═════ Text to read

CLEVELAND, Ohio – In the line wrapped around Cleveland Browns Stadium on Tuesday, there were thousands of pop star dreams.
There was Antonio Crane, a 27-year-old from Wisconsin who drove eight hours for a chance to audition for the reality television show "American Idol." (search) And Lindsay Creaney, 21, who traveled from New Jersey for her shot at instant fame.
An estimated 15,000 hopefuls began arriving at 6 a.m. and planned to sleep out all night for a shot at tryouts Wednesday morning. Cleveland was the first city in the country to host auditions for the Fox show's fourth season.
As temperatures climbed toward the high 80s, "Idol" hopefuls shaded themselves with umbrellas and waved fans while sitting on the heat-baked concrete outside the stadium. Armed with playing cards, bottled water and sleeping bags, participants geared up for hours of waiting.

══════════
═════ Data segment

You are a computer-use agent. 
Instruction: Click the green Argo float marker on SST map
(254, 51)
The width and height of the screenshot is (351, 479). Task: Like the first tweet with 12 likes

══════════

### Written problem 1
Put this sentence from the Cleveland audition story into Spanish: "Cleveland was the first city in the country to host auditions for the Fox show's fourth season."
### Written problem 2
Write out everything from "There was Antonio" down to "hours of waiting." in the Cleveland audition story, swapping "hopefuls" for "contestants" each time it appears.
The listing has nothing to do with the Cleveland audition story.

### Correct response 1
Cleveland fue la primera ciudad del país en acoger audiciones para la cuarta temporada del programa de Fox.

### Correct response 2
There was Antonio Crane, a 27-year-old from Wisconsin who drove eight hours for a chance to audition for the reality television show "American Idol." (search) And Lindsay Creaney, 21, who traveled from New Jersey for her shot at instant fame.
An estimated 15,000 contestants began arriving at 6 a.m. and planned to sleep out all night for a shot at tryouts Wednesday morning. Cleveland was the first city in the country to host auditions for the Fox show's fourth season.
As temperatures climbed toward the high 80s, "Idol" contestants shaded themselves with umbrellas and waved fans while sitting on the heat-baked concrete outside the stadium. Armed with playing cards, bottled water and sleeping bags, participants geared up for hours of waiting.